The antitumor potential of kinase inhibitors was underestimated

Drugs of the kinase inhibitor class are among the most well-known representatives of a new type of directed pharmacological agents. 25 of them have already found their application in clinical practice and about 400 more are at different stages of development. Kinase inhibitors are used to treat malignant tumors of various localization, including breast, skin, lungs and kidneys, but in many cases they prolong the life of patients by only 3-6 months.

Scientists of the Institute of Cancer Research, part of the University of Sussex, believe that they have found a way to more fully unlock the potential of these drugs by changing the method of their use.

Previously, it was believed that the mechanism of action of kinase inhibitors consists solely in blocking the signaling function of kinase–class enzymes that play an important role in the development of many types of cancerous tumors by preventing their binding to ATP molecules - the main energy carriers of the cell.

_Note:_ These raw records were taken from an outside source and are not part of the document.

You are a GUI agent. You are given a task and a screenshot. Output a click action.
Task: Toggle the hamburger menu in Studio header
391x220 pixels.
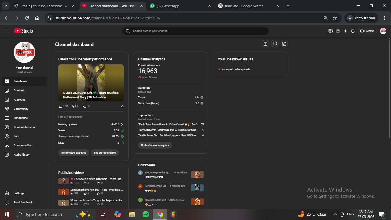7,31
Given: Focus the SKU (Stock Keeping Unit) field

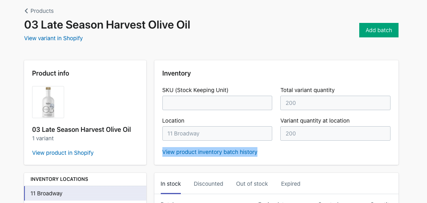Looking at the screenshot, I should (x=217, y=103).
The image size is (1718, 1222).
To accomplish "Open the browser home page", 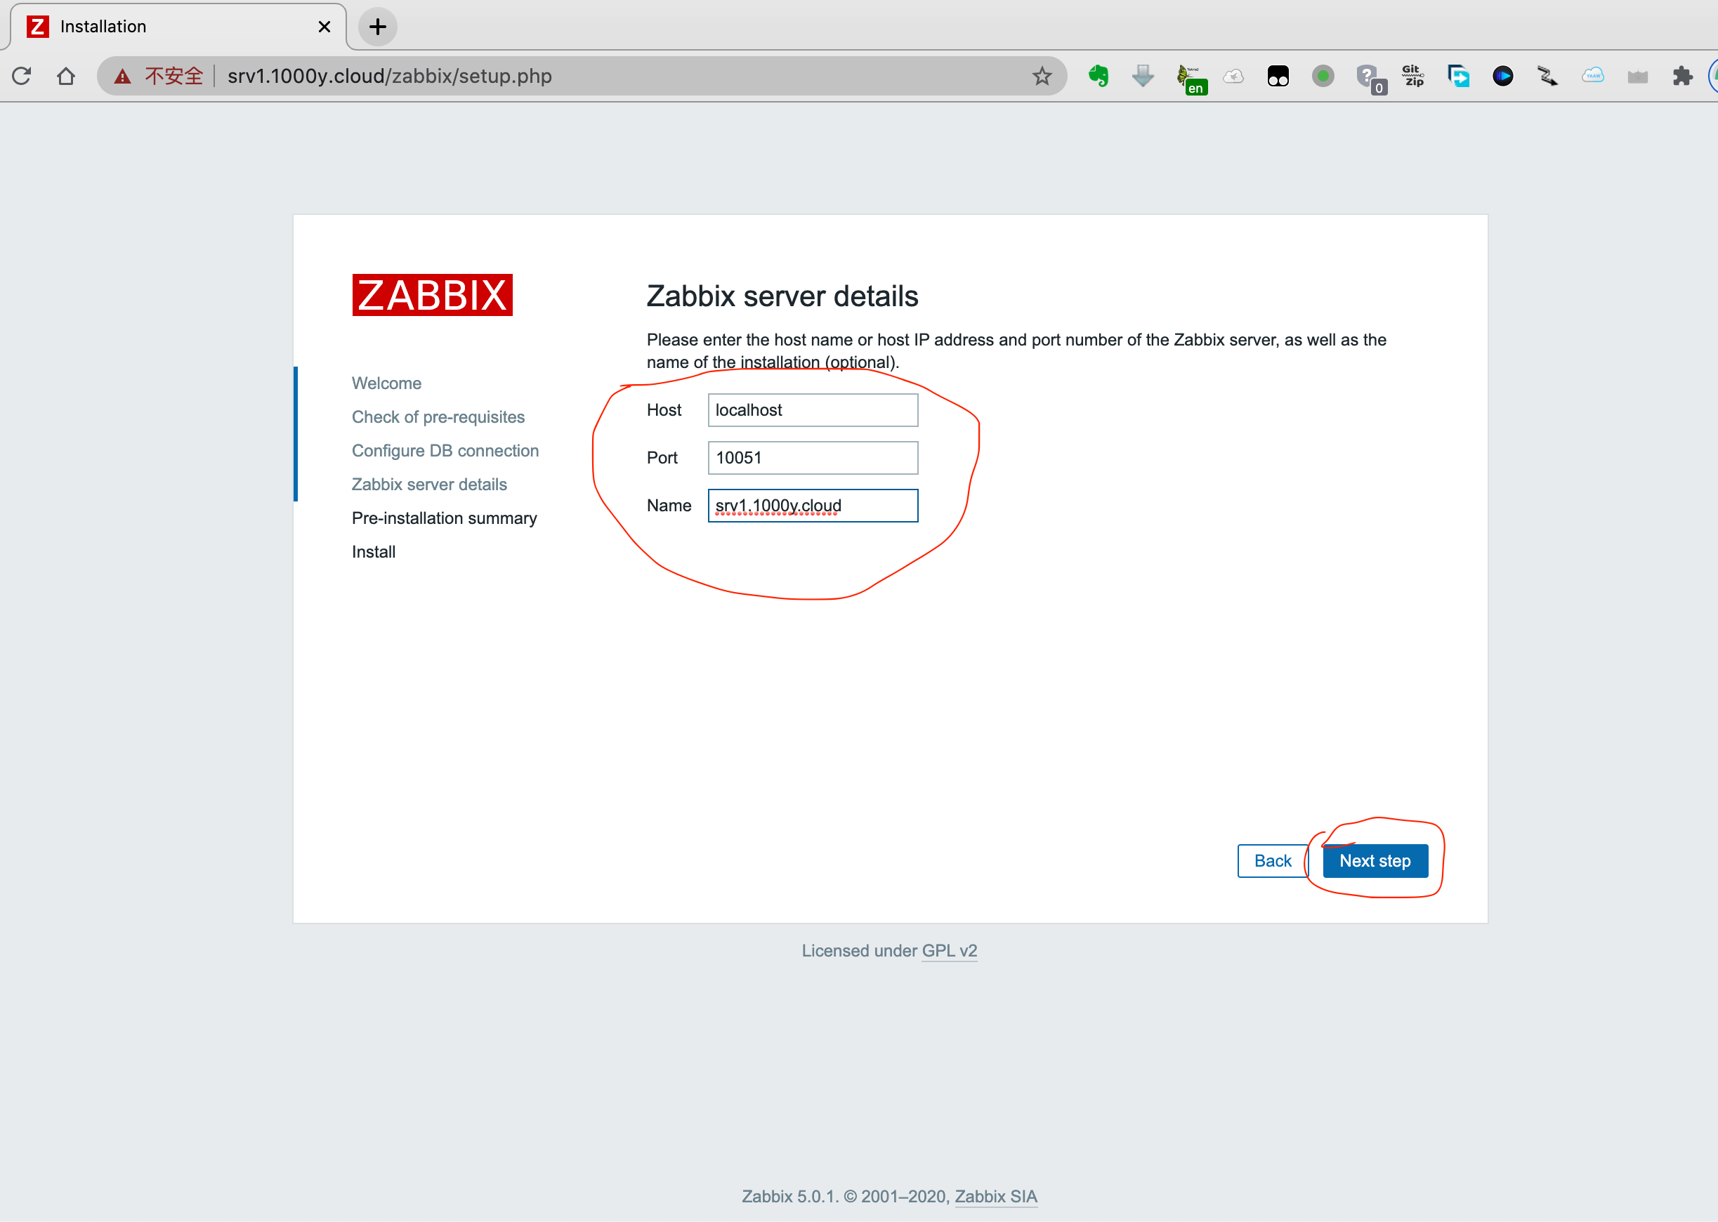I will click(65, 76).
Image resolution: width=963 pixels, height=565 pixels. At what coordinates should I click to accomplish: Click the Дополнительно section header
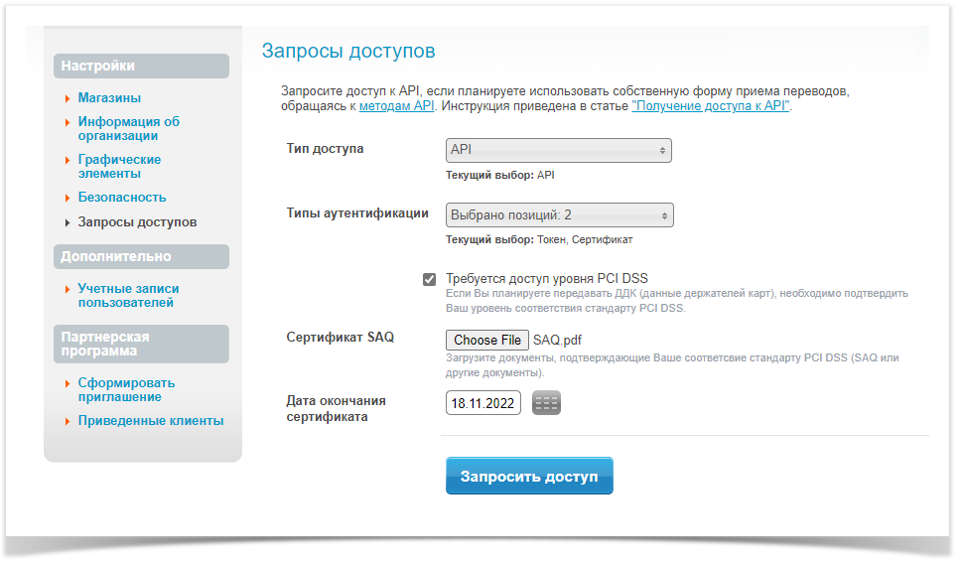(142, 257)
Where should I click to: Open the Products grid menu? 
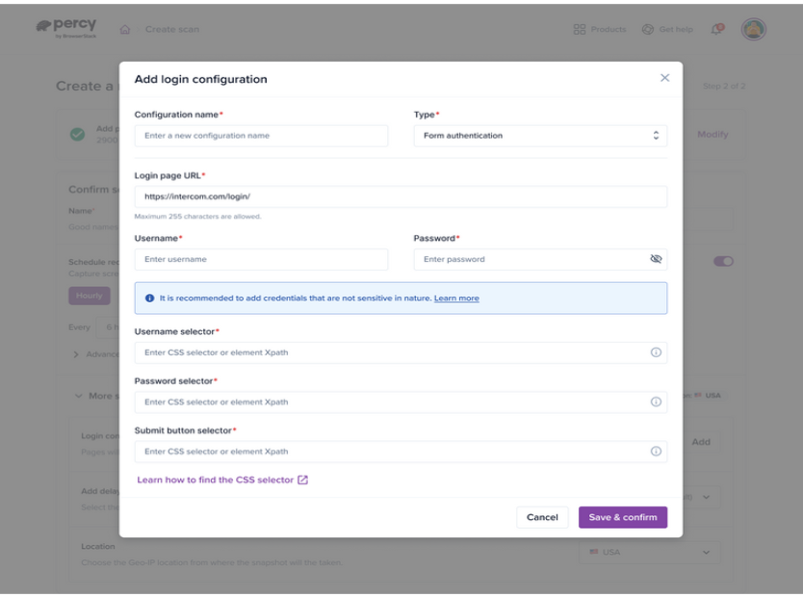pos(599,29)
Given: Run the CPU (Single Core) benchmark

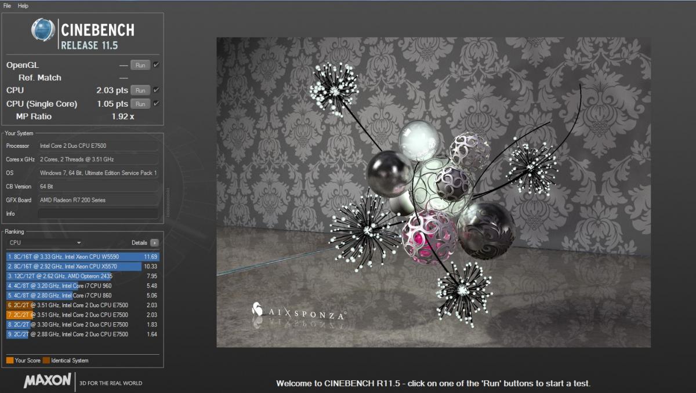Looking at the screenshot, I should [x=140, y=104].

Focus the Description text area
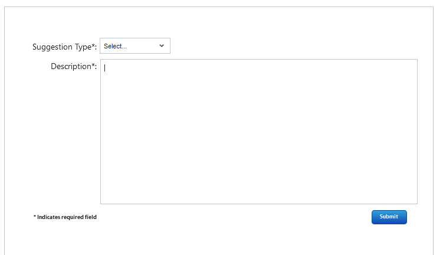point(258,131)
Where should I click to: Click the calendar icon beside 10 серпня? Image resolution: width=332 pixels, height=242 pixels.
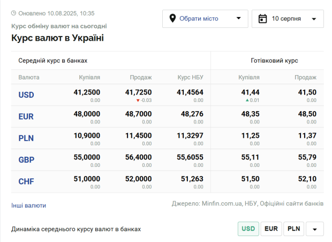point(262,19)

The researchers found that this is not all that drugs of this class are capable of. In high doses, they prevent the binding of kinases to a complex of molecules known as the Hsp90-Cdc37 chaperone system, which plays an important role in maintaining the stability of proteins. Experiments have shown that such "chaperone deprivation" literally destroys the molecules of kinases that ensure malignancy and stops the growth and division of cancer cells.

The authors are very inspired by the fact that this hidden mechanism is similarly manifested in the use of all four tested kinase inhibitors currently used in clinical practice, namely:

  • vemurafenib, used to treat tumors caused by a mutation of the BRAF gene, including melanoma;
  • lapatinib, used in the treatment of aggressive HER2-positive breast cancer;
  • sorafenib, often used to treat patients with kidney cancer;
  • erlotinib, widely used in the treatment of non-small cell lung cancer.

Currently, the authors are engaged in planning clinical trials, the purpose of which will be to study the effectiveness of the use of kinase inhibitors in increased dosages. Breaks are planned between taking such dosages, which will reveal the advantages and disadvantages of the method being studied. They hope that the revealed potential of the known drugs will allow to suspend the progression of malignant tumors for much longer periods than currently achievable.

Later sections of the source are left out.